Nadal incarne un tennis de la neutralisation, fabriqué de balles mi-court extrêmement liftées, désagréables à jouer : un anti-jeu. J’imagine que l’affronter doit être plus ennuyeux qu’un entraînement, et que l’on doit vite comprendre qu’il ne s’agit pas de faire montre d’imagination et de talent dans une joute sportive empreinte d’une éthique publique du spectacle, mais que l’on s’engage dans un segment ou seule la victoire compte et que l’on est pas là, justement, «pour jouer». Ayant pratiqué étant jeune, je me rappelle avoir passé quelques heures à jouer contre un mur inerte, quand je désespérais de trouver un adversaire, à la tombée du jour : je décochais de bonnes frappes et puis finissais, un peu déçu, par me lasser : monolithique, le mur renvoyait tout, nul honneur n’était fait à la qualité de mes coups. Jouer contre Nadal doit fournir la même impression, simplement décevante.
La technique de Nadal, sommaire et sans surprise, s’est une nouvelle fois affichée dans toute sa pauvreté en finale de Roland Garros cette année, finale encore gagnée, de justesse cette fois, à cause de la résistance somptueuse du suisse : jouer de gros lifts sur le revers à une main de Federer, en attendant la faute. Attitude spécieuse et détestable. Je crois qu’on ne mesure pas bien, parce qu’on veut lire derrière son épuisante combativité les pseudos-valeurs du travail et de la ténacité, tout le mal qu’à pu faire Nadal au tennis et au sport en général, réduisant toujours un peu plus ses possibilités. On admire souvent son « mental d’acier » : mais qu’a-t-on fait de la sensibilité, support chez Rousseau et bien d’autres de la moralité et de la grandeur humaine ? On admire sa « combativité » : je soutiens qu’elle est factice et confortable.

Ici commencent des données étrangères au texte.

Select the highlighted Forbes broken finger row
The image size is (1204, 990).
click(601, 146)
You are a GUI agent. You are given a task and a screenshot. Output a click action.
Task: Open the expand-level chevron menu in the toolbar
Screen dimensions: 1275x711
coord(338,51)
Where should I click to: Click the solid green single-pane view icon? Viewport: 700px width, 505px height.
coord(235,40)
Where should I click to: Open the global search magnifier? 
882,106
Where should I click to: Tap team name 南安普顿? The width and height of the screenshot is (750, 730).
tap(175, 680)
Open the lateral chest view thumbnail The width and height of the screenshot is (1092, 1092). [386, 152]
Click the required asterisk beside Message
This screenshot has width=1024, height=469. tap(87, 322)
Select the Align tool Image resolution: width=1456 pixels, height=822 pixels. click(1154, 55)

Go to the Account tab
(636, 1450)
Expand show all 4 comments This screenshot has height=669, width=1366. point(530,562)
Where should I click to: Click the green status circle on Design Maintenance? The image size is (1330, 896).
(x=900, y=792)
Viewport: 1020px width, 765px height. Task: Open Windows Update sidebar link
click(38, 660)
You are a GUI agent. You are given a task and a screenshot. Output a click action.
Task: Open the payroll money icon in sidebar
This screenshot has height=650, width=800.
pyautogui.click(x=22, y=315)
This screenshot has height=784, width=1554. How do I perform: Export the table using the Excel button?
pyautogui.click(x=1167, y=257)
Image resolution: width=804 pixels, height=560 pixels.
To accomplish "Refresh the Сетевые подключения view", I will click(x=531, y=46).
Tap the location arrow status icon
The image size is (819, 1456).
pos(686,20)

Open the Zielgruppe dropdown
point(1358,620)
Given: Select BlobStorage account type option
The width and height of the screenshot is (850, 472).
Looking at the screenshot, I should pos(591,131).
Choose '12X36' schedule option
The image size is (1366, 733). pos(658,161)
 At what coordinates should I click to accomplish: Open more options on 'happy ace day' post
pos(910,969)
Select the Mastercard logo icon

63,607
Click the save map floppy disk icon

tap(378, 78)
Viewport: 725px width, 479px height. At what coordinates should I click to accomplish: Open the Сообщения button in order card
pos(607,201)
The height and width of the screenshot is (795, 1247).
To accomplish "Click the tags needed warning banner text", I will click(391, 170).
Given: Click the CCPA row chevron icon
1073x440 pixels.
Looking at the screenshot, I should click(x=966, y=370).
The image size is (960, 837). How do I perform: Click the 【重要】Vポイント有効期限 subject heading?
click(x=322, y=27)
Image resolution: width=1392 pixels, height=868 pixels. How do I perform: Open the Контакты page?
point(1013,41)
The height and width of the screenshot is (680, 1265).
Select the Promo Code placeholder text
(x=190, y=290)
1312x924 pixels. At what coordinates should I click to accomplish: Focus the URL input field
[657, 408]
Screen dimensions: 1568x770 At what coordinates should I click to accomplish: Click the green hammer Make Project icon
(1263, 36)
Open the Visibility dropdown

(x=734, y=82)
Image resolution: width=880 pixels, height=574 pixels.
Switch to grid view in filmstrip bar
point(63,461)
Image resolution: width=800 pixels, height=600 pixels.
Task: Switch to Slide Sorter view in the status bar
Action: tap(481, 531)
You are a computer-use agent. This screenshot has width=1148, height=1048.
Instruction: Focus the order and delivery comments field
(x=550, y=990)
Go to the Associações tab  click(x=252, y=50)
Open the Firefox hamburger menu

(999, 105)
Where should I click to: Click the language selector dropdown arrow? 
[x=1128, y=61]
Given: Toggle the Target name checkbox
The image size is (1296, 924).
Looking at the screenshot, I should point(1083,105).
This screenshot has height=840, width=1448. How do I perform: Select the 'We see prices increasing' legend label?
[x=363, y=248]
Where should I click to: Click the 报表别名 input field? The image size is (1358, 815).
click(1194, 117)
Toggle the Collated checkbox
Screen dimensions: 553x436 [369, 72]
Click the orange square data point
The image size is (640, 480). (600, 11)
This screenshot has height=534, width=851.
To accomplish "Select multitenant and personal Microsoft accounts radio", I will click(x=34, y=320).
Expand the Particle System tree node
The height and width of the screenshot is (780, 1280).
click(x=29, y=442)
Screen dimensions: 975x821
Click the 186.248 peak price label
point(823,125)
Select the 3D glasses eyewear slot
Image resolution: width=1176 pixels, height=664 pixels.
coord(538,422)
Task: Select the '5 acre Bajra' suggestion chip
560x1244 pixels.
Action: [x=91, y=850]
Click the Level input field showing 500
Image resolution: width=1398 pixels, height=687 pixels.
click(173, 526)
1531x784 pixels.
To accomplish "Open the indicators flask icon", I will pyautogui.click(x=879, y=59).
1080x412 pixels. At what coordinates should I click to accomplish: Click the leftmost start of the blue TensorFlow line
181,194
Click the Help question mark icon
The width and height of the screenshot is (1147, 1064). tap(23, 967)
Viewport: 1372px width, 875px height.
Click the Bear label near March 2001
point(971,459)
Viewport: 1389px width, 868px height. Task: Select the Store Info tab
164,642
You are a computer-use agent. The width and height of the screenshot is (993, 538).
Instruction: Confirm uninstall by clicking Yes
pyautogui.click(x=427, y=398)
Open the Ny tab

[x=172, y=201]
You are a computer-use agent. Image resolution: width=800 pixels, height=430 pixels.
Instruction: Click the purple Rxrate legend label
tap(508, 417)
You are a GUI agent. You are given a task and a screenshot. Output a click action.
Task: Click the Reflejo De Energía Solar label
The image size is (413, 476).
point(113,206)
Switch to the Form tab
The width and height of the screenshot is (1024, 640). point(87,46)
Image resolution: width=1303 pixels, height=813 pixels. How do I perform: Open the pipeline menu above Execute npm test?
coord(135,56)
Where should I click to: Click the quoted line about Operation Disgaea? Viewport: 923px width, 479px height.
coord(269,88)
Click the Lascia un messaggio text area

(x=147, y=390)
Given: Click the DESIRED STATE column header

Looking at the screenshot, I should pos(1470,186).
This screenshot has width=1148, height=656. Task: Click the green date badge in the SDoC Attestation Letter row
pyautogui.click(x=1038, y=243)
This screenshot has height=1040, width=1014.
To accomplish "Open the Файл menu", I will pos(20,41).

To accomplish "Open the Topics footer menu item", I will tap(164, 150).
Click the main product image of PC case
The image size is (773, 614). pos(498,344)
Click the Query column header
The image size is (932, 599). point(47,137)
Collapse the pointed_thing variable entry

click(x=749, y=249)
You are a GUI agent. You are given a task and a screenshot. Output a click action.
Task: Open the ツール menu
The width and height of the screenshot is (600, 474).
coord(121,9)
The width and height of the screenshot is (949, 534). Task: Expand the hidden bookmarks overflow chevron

La réussite de Federer relève du miracle : miracle de cette rencontre, comme il en existe peu dans notre monde contemporain, entre la grâce, le talent et l’efficacité. Ou disons entre le qualitatif et le quantitatif. Ou encore entre la noblesse métaphysique, le virtuose phénoménologique, la réussite prosaïque et le couronnement symbolique. Les victoires de Federer demeurent l’un des rares lieux où la fin, lorsqu’elle est atteinte, ne déprécie pas la valeur des moyens employés, où la victoire ne se fait pas au détriment de la manière. Dans plusieurs interviews, Federer avoue prendre du plaisir sur le court, peu importe le résultat. À l’inverse, Nadal a plusieurs fois répété qu’il ne prenait pas forcément de plaisir sur le court, dans le jeu, mais que seule la victoire, une fois consommée, lui apportait quelques agréments. Deux éthiques différentes, deux esprits opposés, deux expériences antagonistes. Et des valeurs antithétiques.
Une œuvre d’art réussie se distingue lorsque le résultat d’ensemble dépasse l’agencement précis des parties, lorsque la travail disparaît derrière la beauté active et présente de l’œuvre: aux antipodes du stakhanovisme lisible dans chacun des aspects du jeu de Nadal, l’impression de facilité délivrée par Federer, plus que par aucun autre, rejoint précisément cette virtuosité esthétique qui confère au sublime, propriété du génie. Federer transcende son sport.
J’ai discuté récemment avec Carole Bouchard, l’une des journalistes de l’Équipe qui couvre les résultats tennistiques. Elle me disait en substance : « en grand chelem, il n’y a pas de trophées pour le beau jeu ». Elle avait tort : il y en a eu au moins 16.